NEWS

U.S. calls for new sanctions against North Korea

Oren Dorell
USA TODAY

Secretary of State Rex Tillerson on Friday urged new sanctions against North Korea to stop its nuclear threat, telling the United Nations Security Council that a failure to act would be "catastrophic."

Secretary of State Rex Tillerson participates in a trilateral meeting with Japanese Foreign Minister Kishida and Korean Foreign Minister Yun at the United Nations on April 28, 2017.

Tillerson said the world community needs to increase North Korea's financial isolation and tighten sanctions already in place. He said the U.S. would not hesitate to sanction other countries that support North Korea's illegal efforts to develop nuclear weapons and ballistic missiles, adding that he looked forward to further action by China, North Korea's patron.

Tillerson said the U.S. will not begin negotiating with North Korea until it begins to dismantle its nuclear weapons and missile programs.

“North Korea must take concrete steps to reduce the threat its illegal weapons programs pose to the United States and our allies before we’ll even consider talks,” he said.

Hours later, a North Korean ballistic missile test failed on takeoff early Saturday, the second straight failure this month, South Korea's Yonhap news agency reported.

North Korea's main ally, China, and Russia, two permanent members of the Security Council with the power to veto proposed resolutions, focused on U.S. missile deployments to defend South Korea, which they said amount to "destabilizing actions" that are counterproductive.

China’s Foreign Minister Wang Yi told the Security Council that tensions on the Korean peninsula are “at a critical point.”

They should be eased by restarting the six-party talks involving North Korea, South Korea, China, Japan, Russia and the United States, Wang said.

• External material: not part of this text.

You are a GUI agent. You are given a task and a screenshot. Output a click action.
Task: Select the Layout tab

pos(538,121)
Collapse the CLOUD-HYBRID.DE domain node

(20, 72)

Those talks achieved agreements to provide economic incentives in return for limits the North’s nuclear activities, but the North cheated and violated its obligations.

Wang said the North should stop testing its nuclear weapons and ballistic missiles, and that the U.S. should not deploy a missile defense system, Terminal High Altitude Area Defense (THAAD), that U.S. forces began deploying in South Korea this month.

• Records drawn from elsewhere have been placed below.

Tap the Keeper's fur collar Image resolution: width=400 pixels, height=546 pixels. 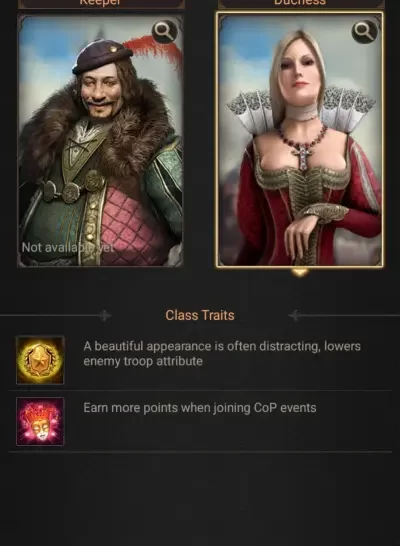(101, 132)
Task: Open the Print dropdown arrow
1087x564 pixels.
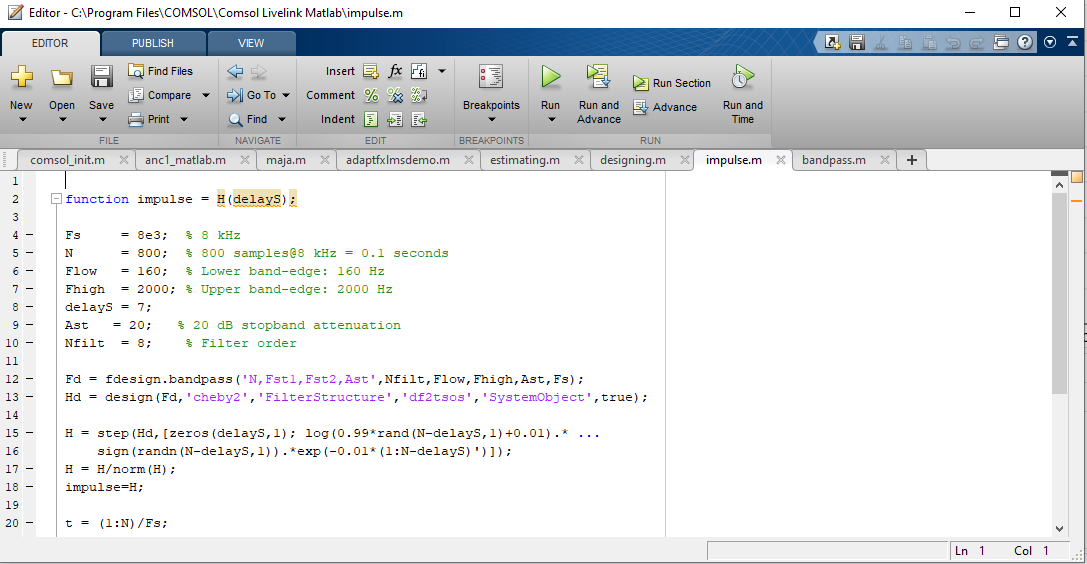Action: click(x=183, y=120)
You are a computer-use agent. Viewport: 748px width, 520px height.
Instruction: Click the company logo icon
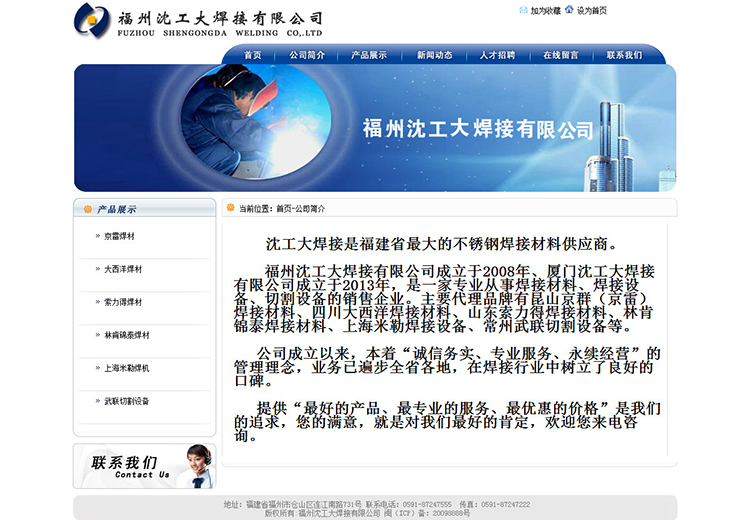(x=92, y=21)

“China calls on all parties to immediately stop the deployment process,” Wang said.

Russia also objected to the THAAD deployment.

"The whole world sits staring now, wondering if there will be a war breaking out,” because the situation on the Korean peninsula has become so "acute and dramatic," said Gennadiy Gatilov, Russia’s deputy minister of foreign affairs.

While Russia does not accept North Korea’s development of nuclear weapons or its missile testing, “everyone should be clear that the North Koreans probably will not end these activities as long as they feel there is a direct threat in the region,” Gatilov said.

A U.S. Navy strike group sailing nearby and the decision last year to deploy THAAD to South Korea “undermines the existing security balance in the region,” he said.

“We call upon the United States and other nations in the region to resist the temptation to become involved in such destabilizing actions,” Gatilov said.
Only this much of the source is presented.